The problem:
A faithful copy of the listing below is required.

══ Extracted entries

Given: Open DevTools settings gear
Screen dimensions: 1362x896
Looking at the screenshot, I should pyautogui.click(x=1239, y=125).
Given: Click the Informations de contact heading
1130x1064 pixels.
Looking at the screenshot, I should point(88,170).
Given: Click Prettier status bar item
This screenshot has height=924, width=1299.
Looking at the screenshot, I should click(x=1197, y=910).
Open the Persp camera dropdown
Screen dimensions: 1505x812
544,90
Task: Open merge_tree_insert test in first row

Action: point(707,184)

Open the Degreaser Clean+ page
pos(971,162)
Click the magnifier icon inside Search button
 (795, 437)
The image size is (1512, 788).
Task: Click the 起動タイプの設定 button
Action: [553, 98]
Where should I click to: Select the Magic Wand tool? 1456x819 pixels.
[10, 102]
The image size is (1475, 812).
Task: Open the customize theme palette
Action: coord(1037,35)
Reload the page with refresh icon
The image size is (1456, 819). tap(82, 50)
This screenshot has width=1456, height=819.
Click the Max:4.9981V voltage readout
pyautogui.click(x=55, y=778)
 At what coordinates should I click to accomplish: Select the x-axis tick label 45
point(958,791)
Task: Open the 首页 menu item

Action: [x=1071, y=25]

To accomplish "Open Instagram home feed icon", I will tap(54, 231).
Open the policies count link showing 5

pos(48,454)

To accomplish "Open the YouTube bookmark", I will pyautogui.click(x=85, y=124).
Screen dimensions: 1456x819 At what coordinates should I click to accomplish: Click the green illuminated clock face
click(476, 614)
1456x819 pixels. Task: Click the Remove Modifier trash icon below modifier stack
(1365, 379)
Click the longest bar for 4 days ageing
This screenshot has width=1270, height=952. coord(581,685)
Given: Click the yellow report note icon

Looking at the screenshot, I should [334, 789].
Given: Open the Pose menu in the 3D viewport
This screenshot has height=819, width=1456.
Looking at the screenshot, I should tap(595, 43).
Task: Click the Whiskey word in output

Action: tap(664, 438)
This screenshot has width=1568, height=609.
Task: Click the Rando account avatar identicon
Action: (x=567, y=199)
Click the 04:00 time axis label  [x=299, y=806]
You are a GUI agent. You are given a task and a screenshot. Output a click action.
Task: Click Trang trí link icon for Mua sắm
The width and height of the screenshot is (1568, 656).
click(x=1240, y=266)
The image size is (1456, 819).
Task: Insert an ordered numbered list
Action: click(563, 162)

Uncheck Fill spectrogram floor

════

Solution for this problem:
Given: Open DevTools settings gear
Screen dimensions: 1362x896
Looking at the screenshot, I should pyautogui.click(x=1239, y=125).
Given: Click the Informations de contact heading
1130x1064 pixels.
Looking at the screenshot, I should point(88,170).
Given: Click Prettier status bar item
This screenshot has height=924, width=1299.
Looking at the screenshot, I should click(x=1197, y=910).
Open the Persp camera dropdown
Screen dimensions: 1505x812
544,90
Task: Open merge_tree_insert test in first row

Action: point(707,184)

Open the Degreaser Clean+ page
pos(971,162)
Click the magnifier icon inside Search button
 (795, 437)
The image size is (1512, 788).
Task: Click the 起動タイプの設定 button
Action: [553, 98]
Where should I click to: Select the Magic Wand tool? 1456x819 pixels.
[10, 102]
The image size is (1475, 812).
Task: Open the customize theme palette
Action: coord(1037,35)
Reload the page with refresh icon
The image size is (1456, 819). tap(82, 50)
This screenshot has width=1456, height=819.
Click the Max:4.9981V voltage readout
pyautogui.click(x=55, y=778)
 At what coordinates should I click to accomplish: Select the x-axis tick label 45
point(958,791)
Task: Open the 首页 menu item

Action: [x=1071, y=25]

To accomplish "Open Instagram home feed icon", I will tap(54, 231).
Open the policies count link showing 5

pos(48,454)

To accomplish "Open the YouTube bookmark", I will pyautogui.click(x=85, y=124).
Screen dimensions: 1456x819 At what coordinates should I click to accomplish: Click the green illuminated clock face
click(476, 614)
1456x819 pixels. Task: Click the Remove Modifier trash icon below modifier stack
(1365, 379)
Click the longest bar for 4 days ageing
This screenshot has width=1270, height=952. coord(581,685)
Given: Click the yellow report note icon

Looking at the screenshot, I should [334, 789].
Given: Open the Pose menu in the 3D viewport
This screenshot has height=819, width=1456.
Looking at the screenshot, I should tap(595, 43).
Task: Click the Whiskey word in output

Action: tap(664, 438)
This screenshot has width=1568, height=609.
Task: Click the Rando account avatar identicon
Action: (x=567, y=199)
Click the 04:00 time axis label  [x=299, y=806]
You are a GUI agent. You are given a task and a screenshot. Output a click action.
Task: Click Trang trí link icon for Mua sắm
The width and height of the screenshot is (1568, 656).
click(x=1240, y=266)
The image size is (1456, 819).
Task: Insert an ordered numbered list
Action: click(563, 162)

Uncheck Fill spectrogram floor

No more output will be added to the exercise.